API rate limits
All calls to the API are allotted a specific number of requests per refresh period. Our rate limits depend on if you're an individual or project, as well as what environment of ours you are targeting. If you're a partner, your limit is determined by your project. Otherwise, your limit is determined on a per-IP-address basis.
We set the limits based on an analysis of the last quarter's traffic and review and update this quarterly. Once this threshold has been reached, we will return a status code
Integrations with the API that do not contain an api-key (see below for an example), must not exceed 5 requests per second, per-IP-address. This is measured across all endpoints of the API.
API keys are only issued to managed partners.
To have a higher rate limit, you will need to obtain an API key to use with all of your calls to our API. It also uniquely identifies your company project and should not be shared.
If you haven’t already, register your project with us.

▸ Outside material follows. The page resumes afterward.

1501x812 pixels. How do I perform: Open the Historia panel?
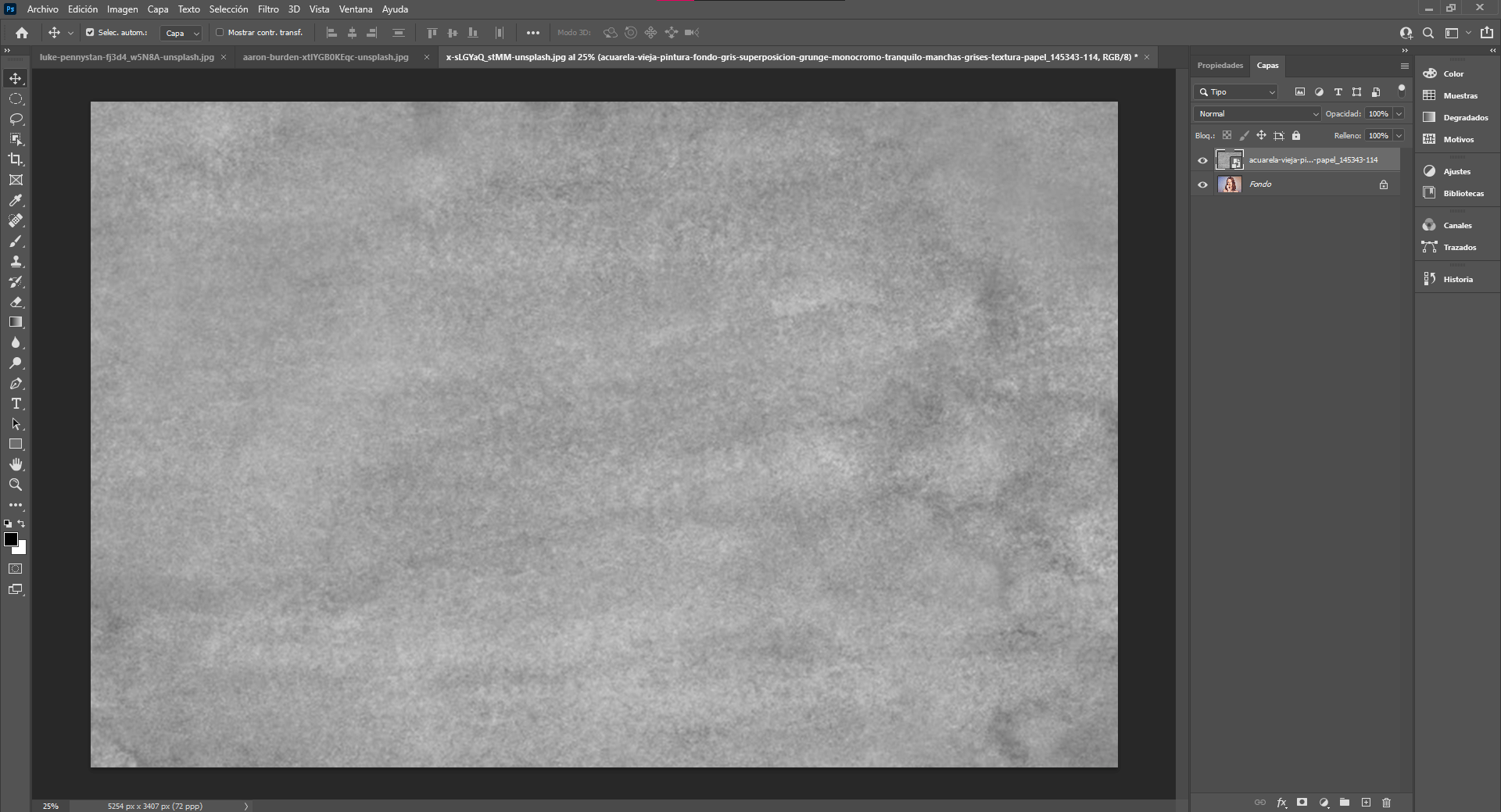coord(1457,278)
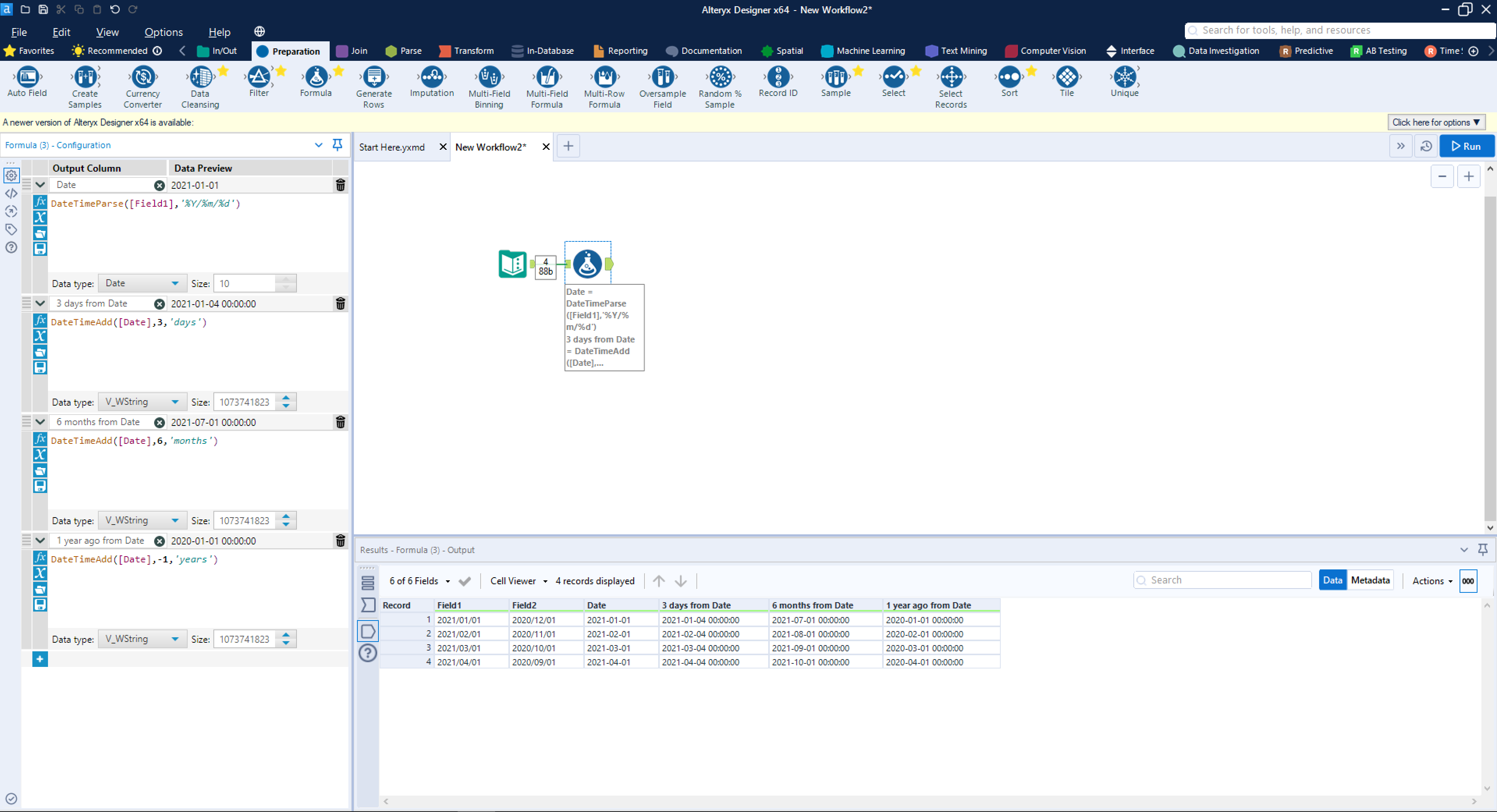
Task: Save the DateTimeParse expression using the disk icon
Action: (40, 248)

This will provide you with a numeric project ID. To obtain an API key, please contact support and quote your project ID. We'll evaluate if a higher rate limit with an API key can be granted.
In the majority of applications a higher rate limit does not improve the usability of your application. Consider how frequently trades or mints are happening and how that impacts the user experience. Caching of data can be a great way to help you manage bursts of high traffic on your application and minimise your network load. This can also create a better user experience.
The API key must be added to all calls to our API in the http header:
curl -is 'https://api.x.immutable.com/v1/orders/1337' --header 'x-api-key: xxx'
Here are some best practices to follow for a successful integration:
- Limit your clients - Proactively limiting your outgoing call rate will prevent you from being externally rate-limited and overall encourage you to handle those cases in which you are limited more gracefully. Additionally, if you build your clients with this logic then you can also sub-divide your aggregate limit more granularly (as appropriate for your project) so that none of them consume too much quota. For example, you might choose to subdivide your total limit by country, region or other.
- Retry and back-off - When you are rate-limited, retry your requests after waiting some time. Use an exponential backoff to progressively increase this wait time.
- Avoid polling - Polling our API (especially "short polling", in which you do not wait for a response) is an anti-pattern and will quickly consume your quota.